Excerpt to read =
-.-.-
Less so was the highly unflattering question put to me the very next day by the manager of my apartment building. Apparently San Francisco landlords get a break on their property taxes if they have tenants who are seniors, so my building manager sent a note to inquire, as delicately as possible, if I could possibly fit into this category, as neither she nor the landlord had any idea how old I am. I told her that I’m 52, turning 53 in June, and embarked on a period of brooding over being mistaken for a 65-year-old. Eventually, I came to these two points of clarity: The building manager thought I might be 65. But I am in fact 52.
I could be 65, but I’m not, which means I have 13 extra years to do with as I will! Probably I won’t do anything in particular with those years, but for a moment there, I felt a sweeping sense of exhilaration. Yeah! A thrilling expanse of time, full of possibility! However, a few days later, I was looking ahead in my calendar and discovered that I’m actually 51, turning 52 in June, which means that I actually have 14 extra years to do with as I will, which is good, but also that I may as well quit worrying about my appearance and start worrying about a possible brain tumor.
-.-.-
Raw data =
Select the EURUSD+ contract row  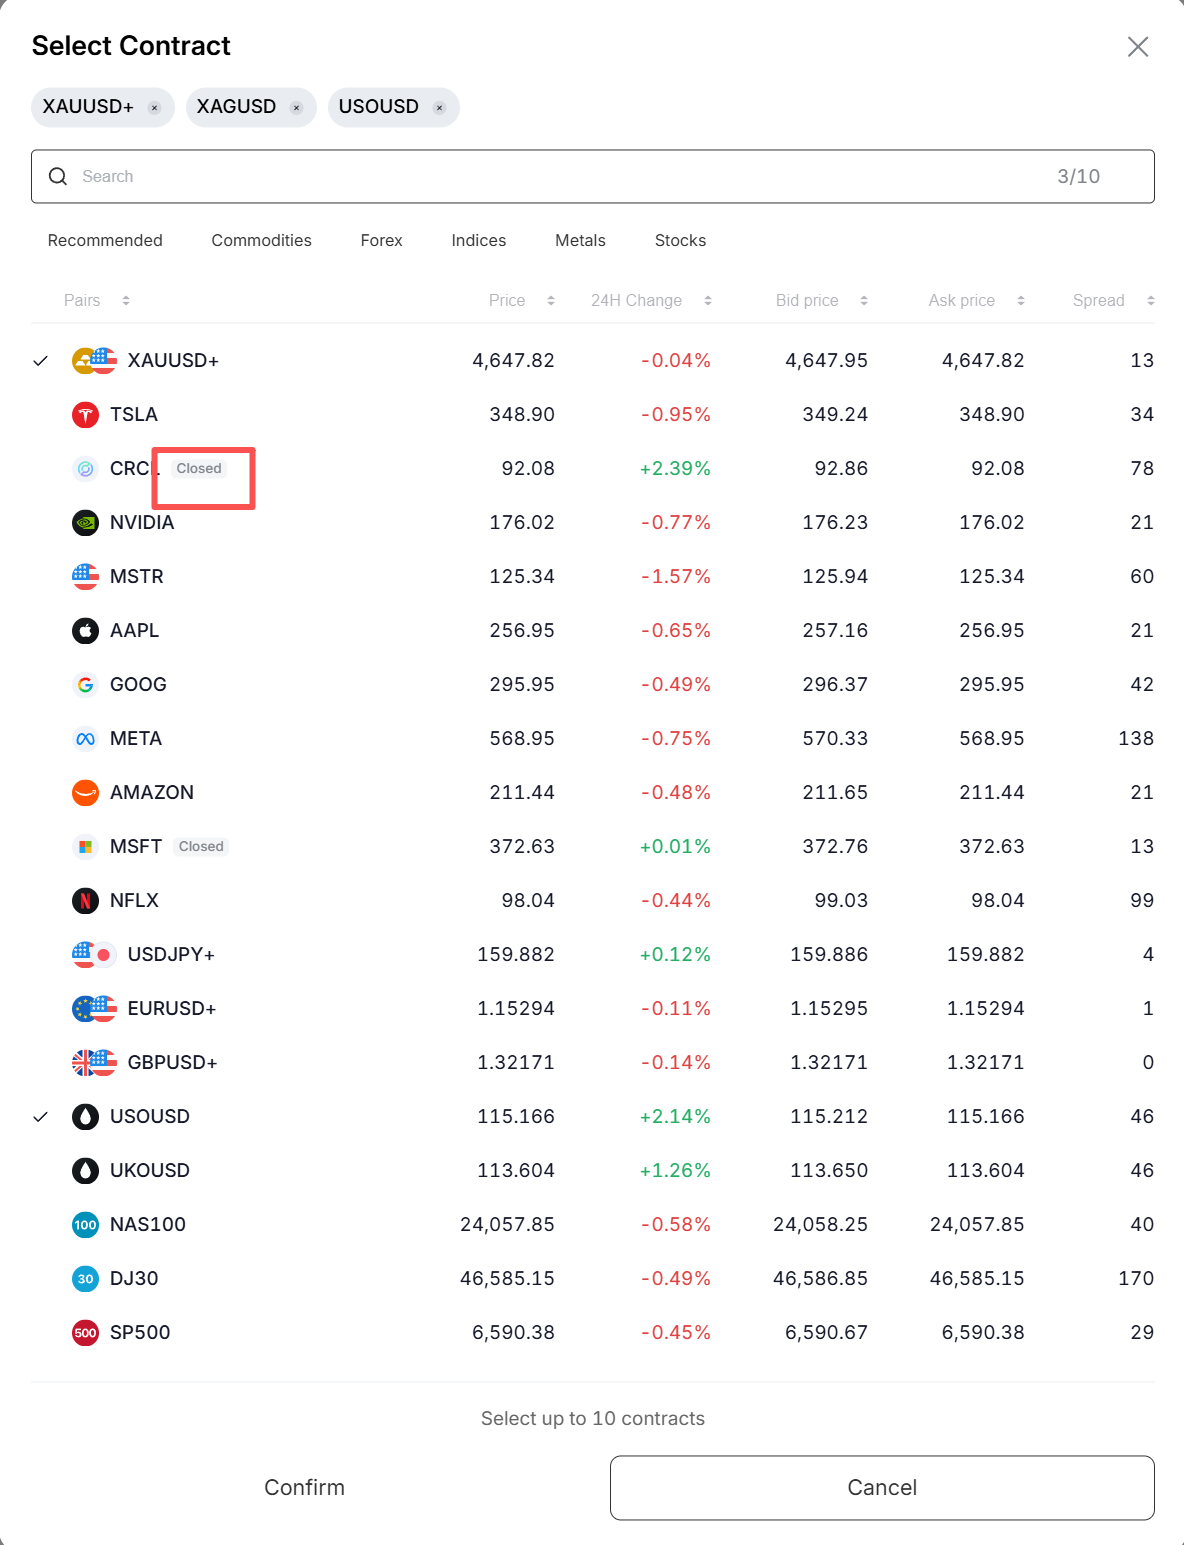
-.-.-
The problem = Repeat the passage about being mistaken for a senior word for word, starting at "I could be 65, but" and ending at "possible brain tumor.". The lines are separate material, apart from the passage.

Response to the task =
I could be 65, but I’m not, which means I have 13 extra years to do with as I will! Probably I won’t do anything in particular with those years, but for a moment there, I felt a sweeping sense of exhilaration. Yeah! A thrilling expanse of time, full of possibility! However, a few days later, I was looking ahead in my calendar and discovered that I’m actually 51, turning 52 in June, which means that I actually have 14 extra years to do with as I will, which is good, but also that I may as well quit worrying about my appearance and start worrying about a possible brain tumor.